あーだこーだ指導する前に
娘は共感覚のようなものを持っているようで時に面白い事を言います。そのような感覚をよく口にするようになったのは中学生になってからです。数字や文字に独特の色を感じたり(実際にそう見えているわけではなくイメージだそう)形を感じたりするそうです。
数学はそんなに嫌いではない、と言う娘ですが、ケアレスミスがいつも半端ないんです。難しい問題を間違うならまだしも、単純な計算を間違うのはダメ!と口を酸っぱくして小学生の頃から言っていたのですが一向になおらない、どんだけ不注意なんだ?と思っていたのですが、昨日娘がこんな事を言ったんです。

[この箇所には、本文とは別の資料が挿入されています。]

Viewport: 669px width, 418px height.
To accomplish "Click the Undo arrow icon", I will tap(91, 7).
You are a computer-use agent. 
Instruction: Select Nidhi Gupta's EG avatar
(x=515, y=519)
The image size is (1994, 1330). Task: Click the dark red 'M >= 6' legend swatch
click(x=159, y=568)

「a と4って雰囲気似てて困るんだよね。だから、4て書いてるつもりがa って書いちゃったり、a て書いたつもりが4って書いちゃうんだよね。4×a÷5 とか凄い混乱する〜。」
え!!?
そんなに独自な法則で情報が繋がりあってるの!?と驚きを隠せませんでした。彼女の頭の中は本当に色んな事柄が彼女の法則でカテゴライズされており、特にそういう法則のない人から見ると全く意味不明な間違いをおかしてしまうと言うことなのでしょう。小さい頃はその自分の感覚を言葉にすることも出来ず、ただ「なんで間違っちゃうんだろう…」とガッカリするばかりだったでしょう。ママには怒られるし…。私は良かれと思って注意してたんですけど、頭の中がこんなに不思議な構造をしているのなら全く違ったアプローチがあったのでは?と申し訳なく思います。変なアドバイスをするより、彼女が彼女の法則にのっとりながらミスを減らす作業を構築していくのをジッと見守る方がよっぽど良かったでしょう。

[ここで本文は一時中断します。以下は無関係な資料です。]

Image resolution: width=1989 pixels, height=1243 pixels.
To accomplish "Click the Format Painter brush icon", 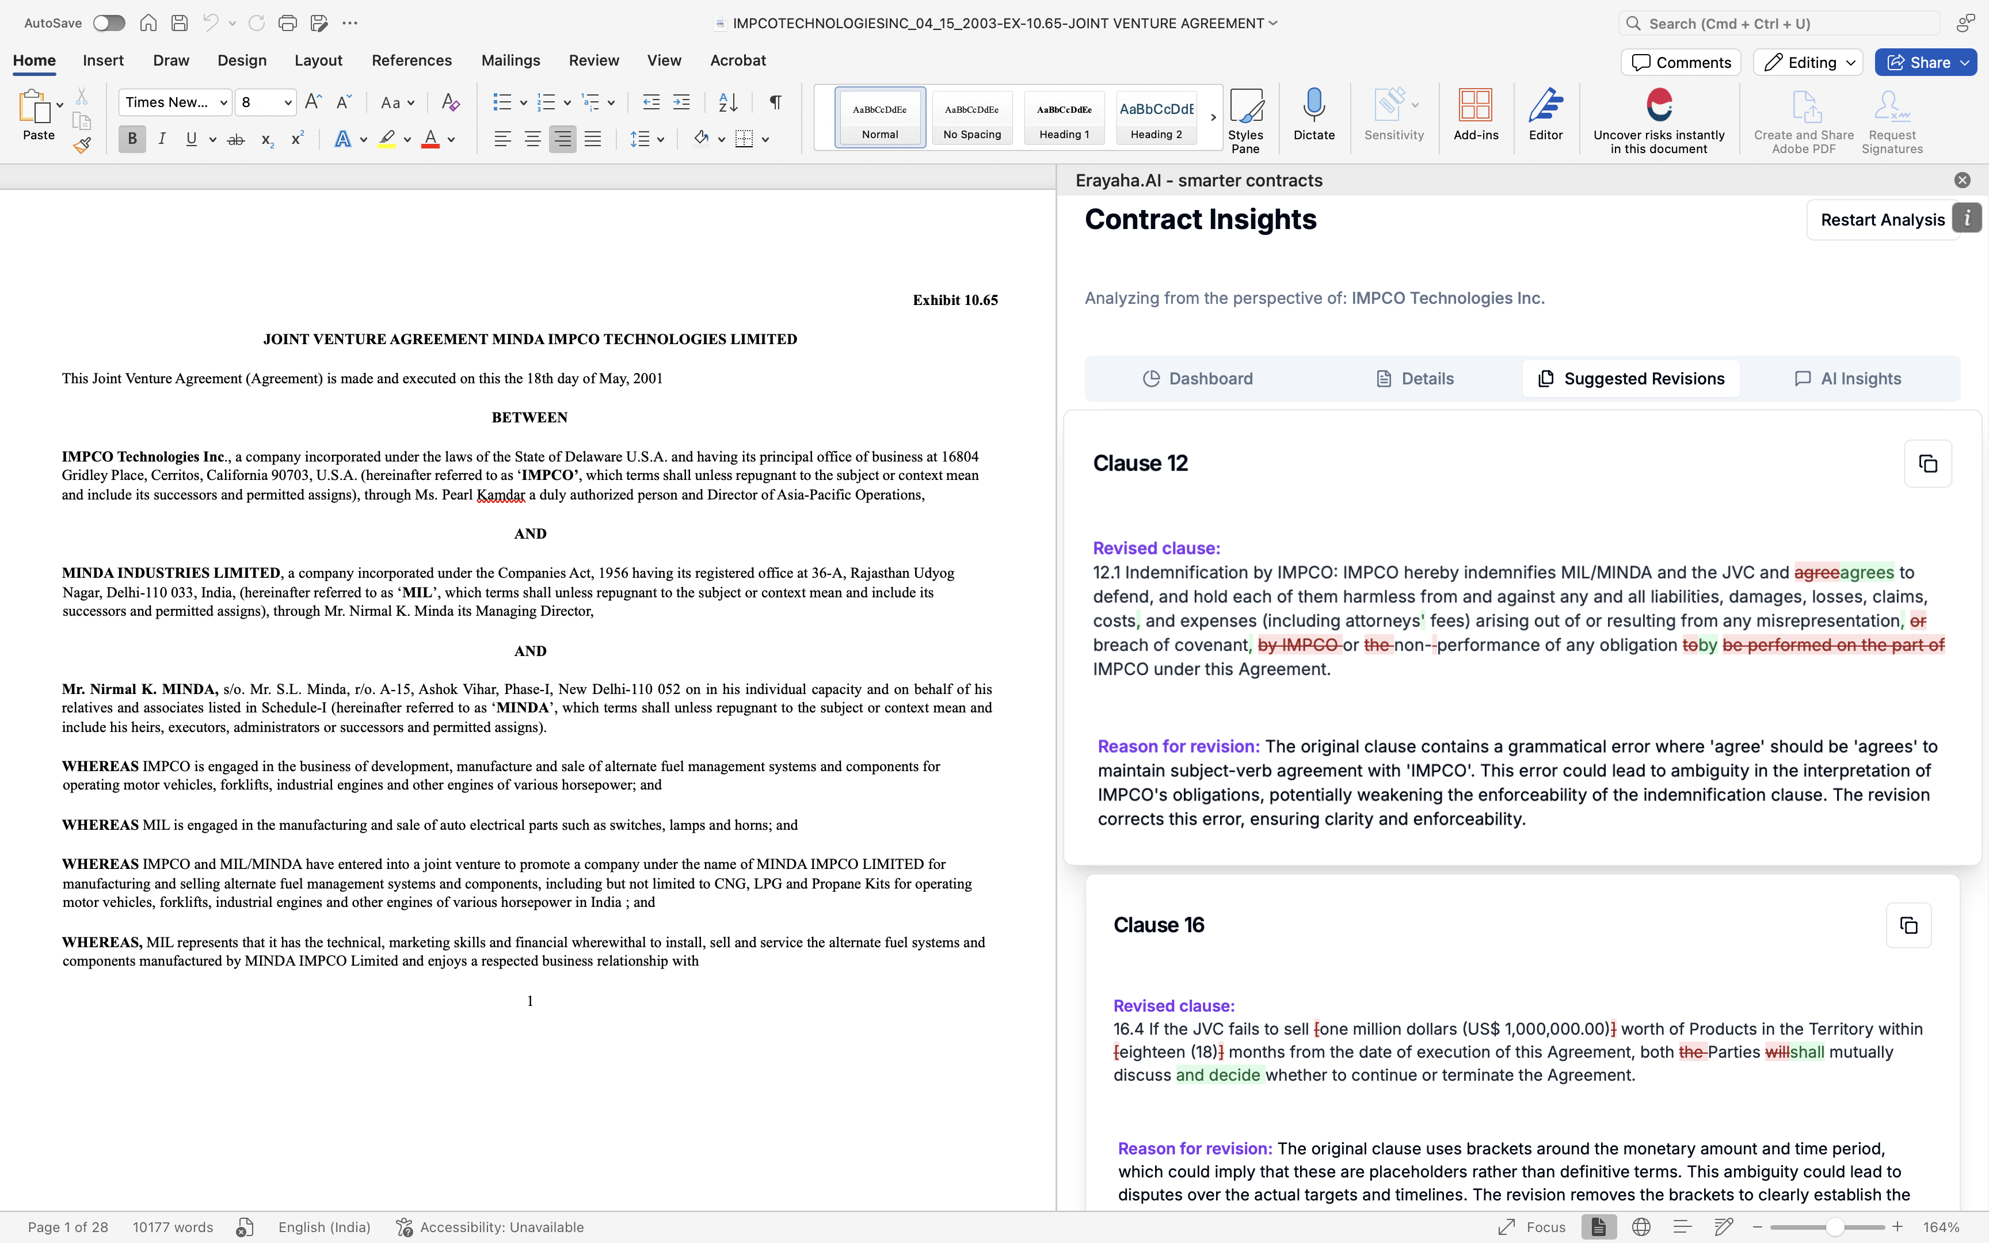I will [81, 146].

娘のような感覚とは違いますが、何故か「英語のスペルを間違え続ける」という生徒さんがいます。理解力、記憶力も良いのにスペルは覚えられない。もともと文字の認識がしにくいディスレクシアでもないのにスペルは間違えるのです。普通10個くらいの単語のスペルテストをすると、回数を重ねるごとに間違いが減っていって最後には全問正解に至るものですが、その子は常に二三問間違えるんです。頭が良いのにです。さっきあってた所を次は間違える、の繰り返しなので全問正解に至らない。私はずっと、途中で集中が切れるんだろうな、と思っていたのですが、つい先日その子がポロっと「自分がこう!って思ったらそれと違うように書くようにしてる。」と言ったんです。
え!!!?
まさか頭の中でそんな事が行われていたとは!余りにも間違えるので、途中から自分が信用出来なくなり、覚えたはずの単語も「イヤ!これであってるはずがない!」と違うスペルをわざわざ書いていたというのです。方向音痴の人が右だと思ったら左に行く。みたいなもんですね。なんとまあ。これまで「何回も書いてたら覚えるからね。集中してね。」とか言ってた私のアドバイスでは全問正解に至らないはずだ!その前に、「自分を信じれば大丈夫!」と何度も伝え、少しずつ成功体験をさせてあげて自信をもたせてあげなくてはならなかったんですから。大きくなったら集中力も増して自然に間違いが減るだろうという私の思惑は全く的外れだったわけです。
いやはや。
他の人の頭の中は本当に摩訶不思議ですね。自分のモノサシで測る前に、もしや、自分では考えつかないような事が頭をよぎっているのかも?と考えてみるって大切。あーだこーだ指導するよりずっとずっと大切だな。と思いました。